In 1963 Knap became the Washington correspondent for the Indianapolis Times, as well as the Evansville Press. Knap covered, in 1963 alone, the assassination of President John F. Kennedy, the Vietnam War, and the ongoing Civil Rights Movement. On August 28, 1963, he participated in the March on Washington and covered Martin Luther King's I Have a Dream speech.

During his time in Washington, Knap covered presidents Lyndon Johnson, Richard Nixon, Gerald Ford, Jimmy Carter, and Ronald Reagan. Owing to his job as a journalist, Knap often had adversarial encounters with the politicians he covered, and found it difficult to maintain cordial relationships with them.

Knap was president of the White House Correspondents Association during the Watergate Scandal. President Nixon, known for his contentious relationship with the press, would go on to put Knap on his list of enemies.

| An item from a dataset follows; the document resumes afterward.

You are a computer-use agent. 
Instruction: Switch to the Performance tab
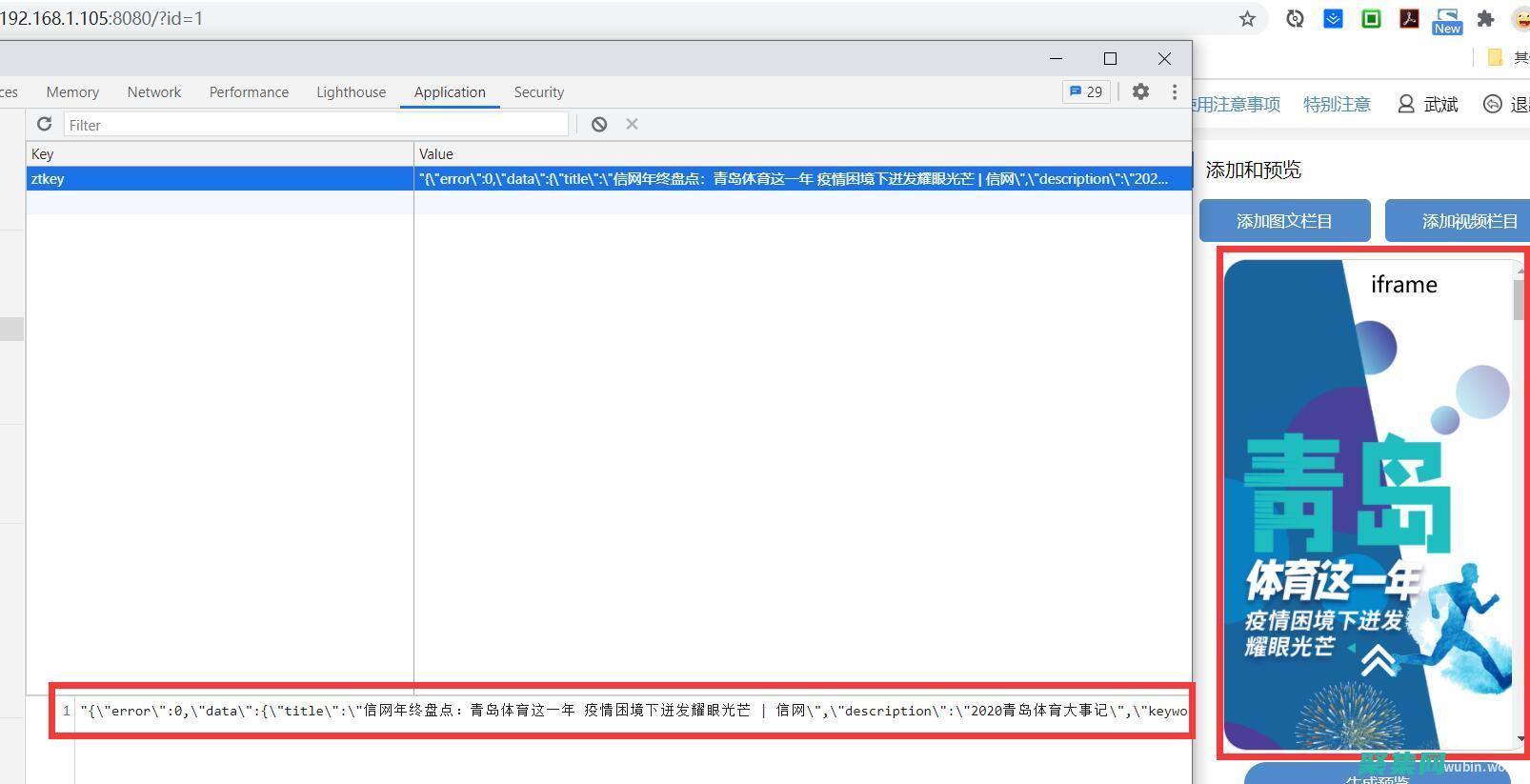pyautogui.click(x=249, y=92)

Knap often harangued Nixon regarding his policies regarding Vietnam, asking the president about his "secret plan" to end the war.

Honors and awards included induction into the Indiana Journalism Hall of Fame in 2007, the American Political Science Association (twice), the Marquette University By-Line Award, Sigma Delta Chi fraternity, and Indianapolis Press Club reporting awards.

==Personal life and death==
Knap retired in 1985. He was a keen golfer, who won the Seniors' Championship at the International Country Club (Virginia) three times. At other courses, he broke 70 twice in a row. In other athletic triumphs, Knap scored what he claimed was the winning goal for Marquette University in a hockey game against the University of Wisconsin in 1939. After living in McLean, Virginia, for many years, he resided in Oconomowoc, Wisconsin.

Ted Knap's older brother was Tony Knap, American football coach, who died in October 2011, at age 96.

Knap was married to Eleanore Knoebel of Waukesha, who died in 2011. He died on February 26, 2023, at the age of 102.